AIM OF THE EXERCISE:
For this exercise, repeat each entry exactly as written.

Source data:
+===+

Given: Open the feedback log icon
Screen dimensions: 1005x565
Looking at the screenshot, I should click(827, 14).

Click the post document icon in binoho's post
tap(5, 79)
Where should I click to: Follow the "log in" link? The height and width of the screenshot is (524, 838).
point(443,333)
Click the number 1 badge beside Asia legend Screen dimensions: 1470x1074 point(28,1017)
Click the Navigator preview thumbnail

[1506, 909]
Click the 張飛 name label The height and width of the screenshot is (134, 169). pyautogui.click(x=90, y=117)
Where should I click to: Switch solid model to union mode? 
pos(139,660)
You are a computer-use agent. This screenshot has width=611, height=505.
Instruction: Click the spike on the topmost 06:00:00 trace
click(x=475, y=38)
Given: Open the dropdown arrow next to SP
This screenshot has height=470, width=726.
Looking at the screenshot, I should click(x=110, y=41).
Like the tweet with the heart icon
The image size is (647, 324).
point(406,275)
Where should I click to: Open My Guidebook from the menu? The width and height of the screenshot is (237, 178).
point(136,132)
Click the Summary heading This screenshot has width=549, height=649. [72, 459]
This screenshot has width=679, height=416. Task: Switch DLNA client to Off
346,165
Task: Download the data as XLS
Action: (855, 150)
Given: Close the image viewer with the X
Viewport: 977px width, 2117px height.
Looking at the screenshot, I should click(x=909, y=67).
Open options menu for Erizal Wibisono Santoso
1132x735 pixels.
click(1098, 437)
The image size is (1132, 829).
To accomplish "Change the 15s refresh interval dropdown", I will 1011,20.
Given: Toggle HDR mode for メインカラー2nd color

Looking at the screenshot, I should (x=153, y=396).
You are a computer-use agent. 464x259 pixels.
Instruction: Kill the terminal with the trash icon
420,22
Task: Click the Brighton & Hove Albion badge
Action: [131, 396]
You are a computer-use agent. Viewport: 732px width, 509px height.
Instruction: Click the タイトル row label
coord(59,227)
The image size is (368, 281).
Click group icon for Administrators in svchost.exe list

+===+

ANSWER SECTION:
Given: Open the feedback log icon
Screen dimensions: 1005x565
Looking at the screenshot, I should click(827, 14).

Click the post document icon in binoho's post
tap(5, 79)
Where should I click to: Follow the "log in" link? The height and width of the screenshot is (524, 838).
point(443,333)
Click the number 1 badge beside Asia legend Screen dimensions: 1470x1074 point(28,1017)
Click the Navigator preview thumbnail

[1506, 909]
Click the 張飛 name label The height and width of the screenshot is (134, 169). pyautogui.click(x=90, y=117)
Where should I click to: Switch solid model to union mode? 
pos(139,660)
You are a computer-use agent. This screenshot has width=611, height=505.
Instruction: Click the spike on the topmost 06:00:00 trace
click(x=475, y=38)
Given: Open the dropdown arrow next to SP
This screenshot has height=470, width=726.
Looking at the screenshot, I should click(x=110, y=41).
Like the tweet with the heart icon
The image size is (647, 324).
point(406,275)
Where should I click to: Open My Guidebook from the menu? The width and height of the screenshot is (237, 178).
point(136,132)
Click the Summary heading This screenshot has width=549, height=649. [72, 459]
This screenshot has width=679, height=416. Task: Switch DLNA client to Off
346,165
Task: Download the data as XLS
Action: (855, 150)
Given: Close the image viewer with the X
Viewport: 977px width, 2117px height.
Looking at the screenshot, I should click(x=909, y=67).
Open options menu for Erizal Wibisono Santoso
1132x735 pixels.
click(1098, 437)
The image size is (1132, 829).
To accomplish "Change the 15s refresh interval dropdown", I will 1011,20.
Given: Toggle HDR mode for メインカラー2nd color

Looking at the screenshot, I should (x=153, y=396).
You are a computer-use agent. 464x259 pixels.
Instruction: Kill the terminal with the trash icon
420,22
Task: Click the Brighton & Hove Albion badge
Action: [131, 396]
You are a computer-use agent. Viewport: 732px width, 509px height.
Instruction: Click the タイトル row label
coord(59,227)
The image size is (368, 281).
Click group icon for Administrators in svchost.exe list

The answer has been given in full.